"Will you pray about working in the kitchen?"
It's my friend Ann calling and she is leading the next women's retreat. I haven't worked in the kitchen on this retreat in years because baby, it is exhausting. The last time I worked in the kitchen as cook's helper I was on my feet for 20 hours straight. I just can't do it anymore. Dearest one and I talked about it and agreed that nope, it wasn't an option for me. I felt disappointed because I'd wanted to work this retreat with my friend. Working in the kitchen is an incredible time of bonding both with women I've known for years and with new friends, too. The time is marked mostly by hard work, laughter and prayer.

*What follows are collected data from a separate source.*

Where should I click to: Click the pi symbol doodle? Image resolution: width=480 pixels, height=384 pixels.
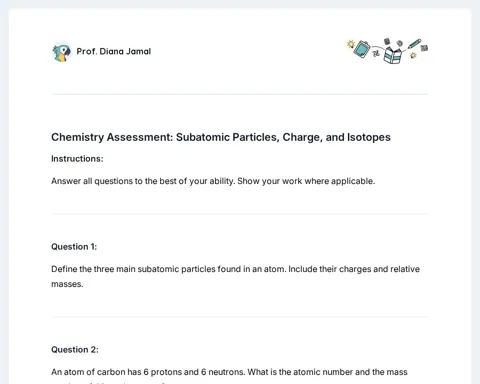click(376, 53)
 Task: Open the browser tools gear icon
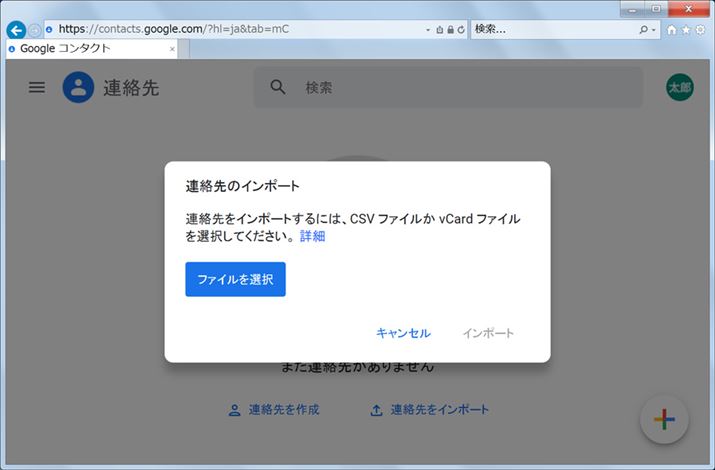click(x=700, y=30)
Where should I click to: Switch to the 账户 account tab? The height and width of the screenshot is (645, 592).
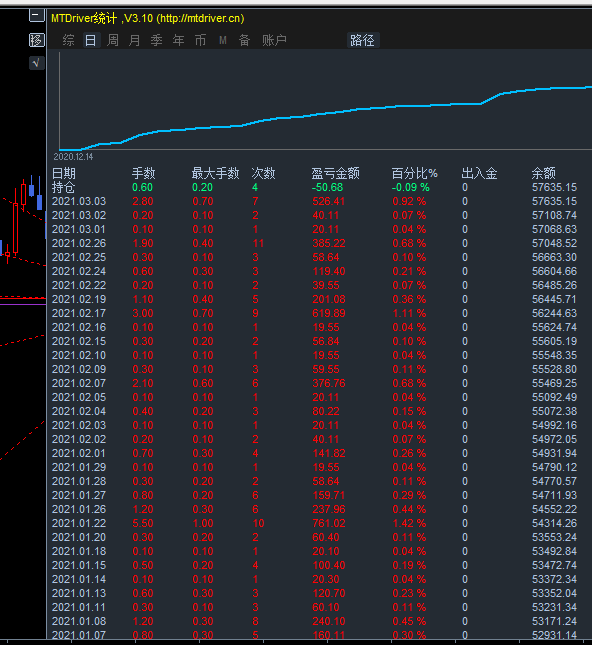point(274,40)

However it looked like I wasn't going to be at this retreat. Darn. I was sure I'd be working it with my friend. Oh well, I thought, I'm not God and I know this friend prays deeply and listens to what she believes God is telling her. I guess it was not to be. I'd call her the next night after work and tell her my answer.

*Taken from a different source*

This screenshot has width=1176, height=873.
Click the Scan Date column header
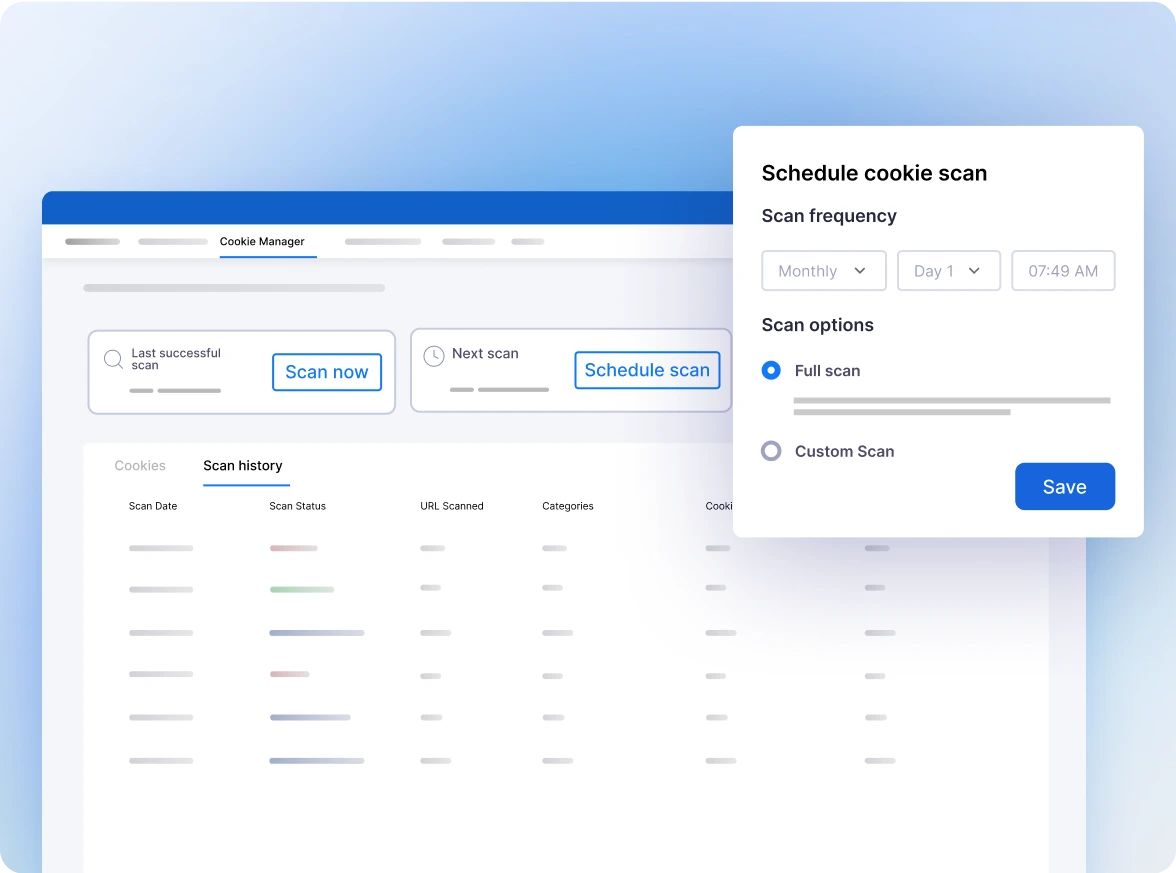(153, 506)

Some of the women work in the kitchen and some of them share their story with a new group of women. There are different topics for these stories and I've shared mine within those topics on several occasions. It is both life giving and humbling. It was so humbling the last time around that I told God I had no desire to ever share the particulars of that story ever again. After I'd shared it a woman came up to me and told me that my past story was her now story and how much strength she was drawing from my experience. Despite giving her hope it had been so painful to share that I just didn't want to do it again.
That said, I knew I'd be asked to share it within a different frame of reference at some point. I had even thought it would be this particular retreat. Despite how painful sharing this part of my story is, I truly believe that the beauty of redemption shines through our lives when we open our mouths and share those moments that have forever changed us. Keeping them to ourselves isn't an option. I just like to whine to God about it now and then. Usually when the pain is still fresh.
The next night I picked up my phone and leaned it towards me so I could see the call display pad. I clicked past the telemarketer of the day call to see my friend Ann's number on the screen. I scrunched up my face in puzzlement as I punched in my password to retrieve her message. In her pleasant British accent she tells me there has been a change in plans. Could I please consider doing such and such a talk instead of working in the kitchen?
In my 10 years of working these retreats I've never had the leader call and change her mind about where I should be working. I was so stunned by her message that when dearest one saw the look on my face he immediately thought we'd received some very bad news. I reassured him that it wasn't bad but I was so shocked that I went into our bedroom and cried.
Later that evening I called Ann, "Okay, you need to tell me the story behind why you changed your mind." Because I know there has to be one.
Turns out she'd gone to bed the night before and had been unable to sleep. She was exhausted and told God it really would be nice if she could go to sleep. After tossing and turning and praying and laying there awake, into her head popped the idea that Hope wasn't supposed to be working in the kitchen, she was supposed to be doing this talk. My friend got out of bed, wrote herself a note about it, went back to bed and promptly fell asleep.
And that is how it came to be that
I am now doing the talk that I told God
I never wanted to do again.
PS. I grew up with a phone just like in the picture.